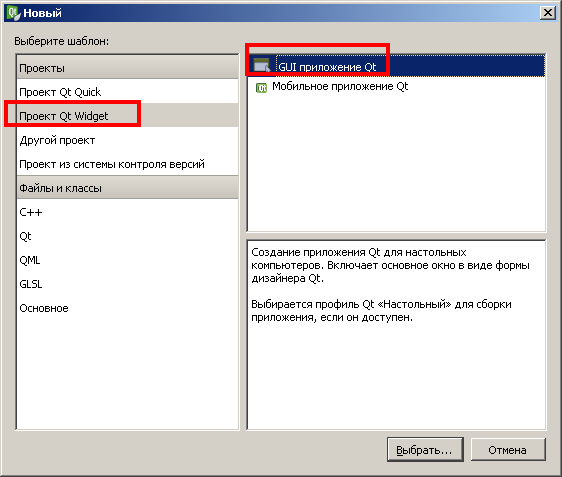Viewport: 562px width, 477px height.
Task: Pick the GLSL category
Action: point(127,284)
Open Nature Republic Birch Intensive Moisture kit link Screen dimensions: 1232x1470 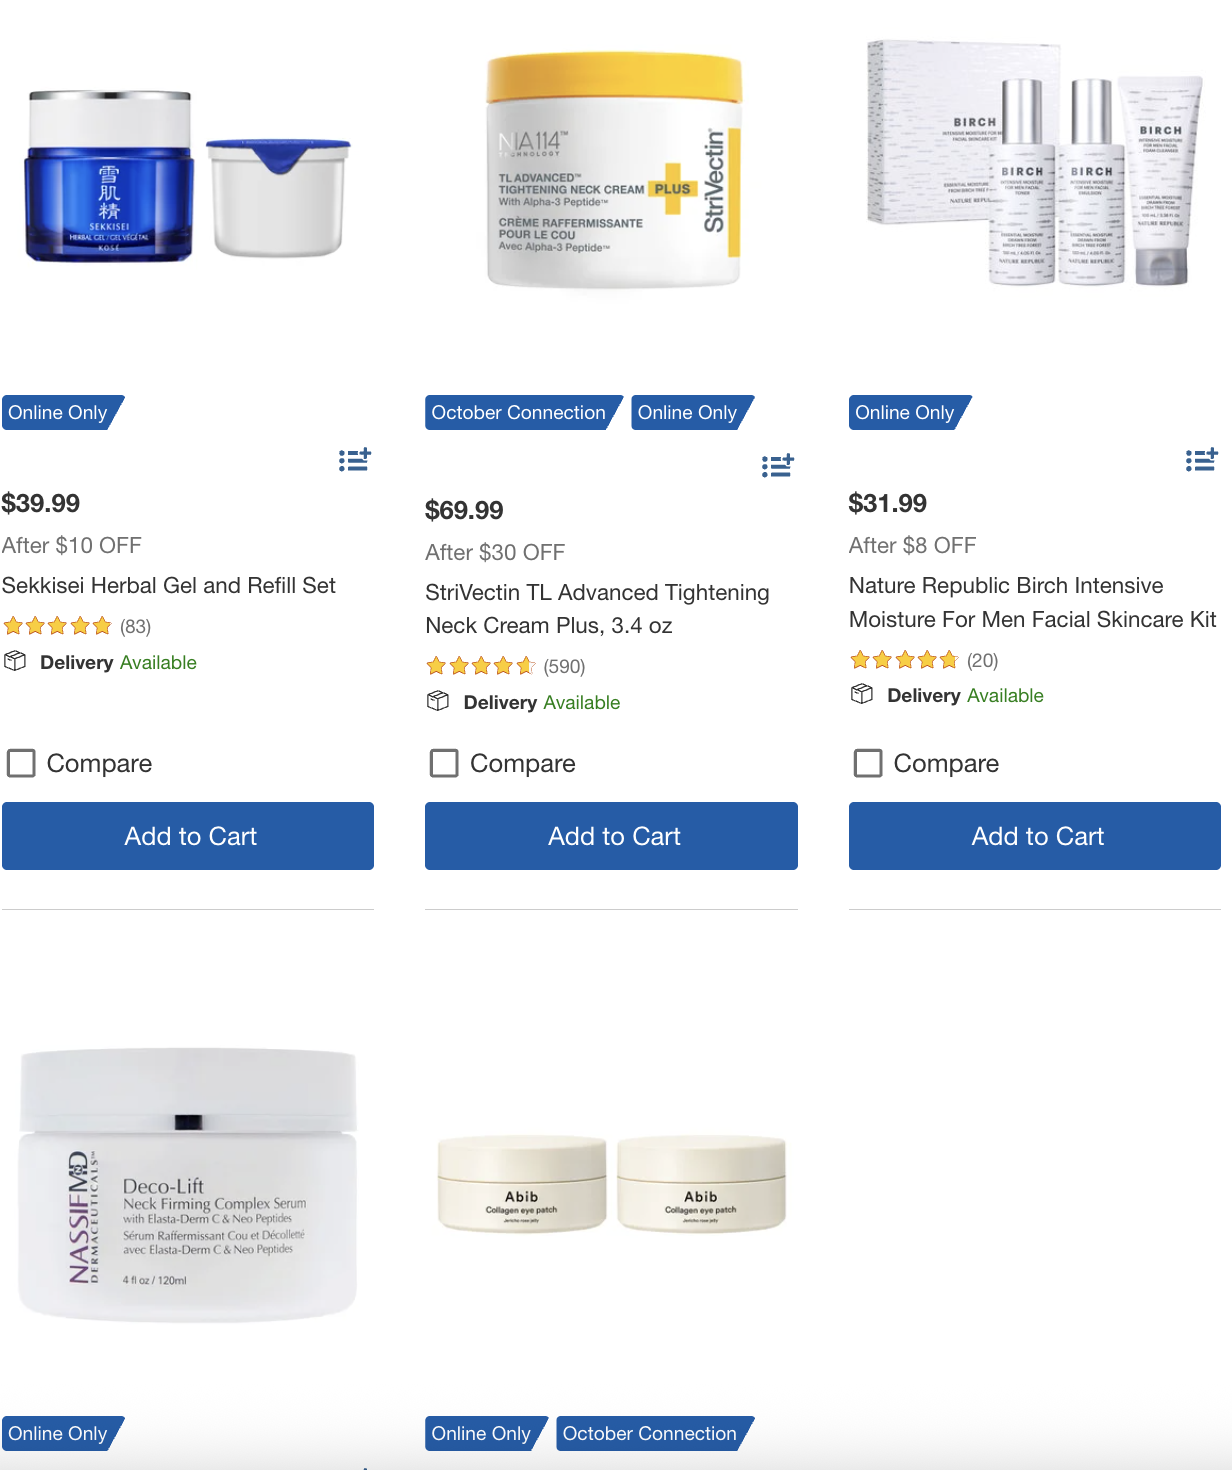[x=1033, y=603]
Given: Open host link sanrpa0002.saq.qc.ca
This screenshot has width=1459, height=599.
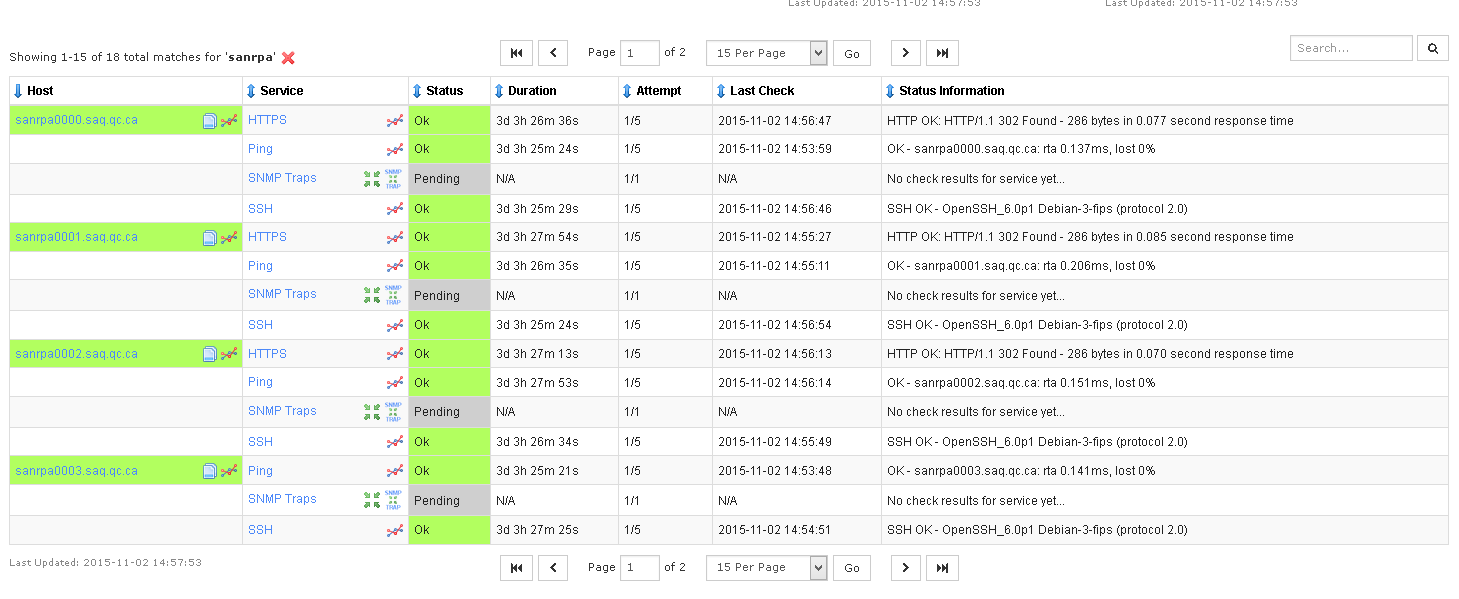Looking at the screenshot, I should [x=77, y=354].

----------------------------------------

■ The problem
Give back only the lines from the one that carries "Given: Open host link sanrpa0002.saq.qc.ca" through the final line above, both included. Drop all pictures.

■ Output
Given: Open host link sanrpa0002.saq.qc.ca
This screenshot has width=1459, height=599.
Looking at the screenshot, I should [x=77, y=354].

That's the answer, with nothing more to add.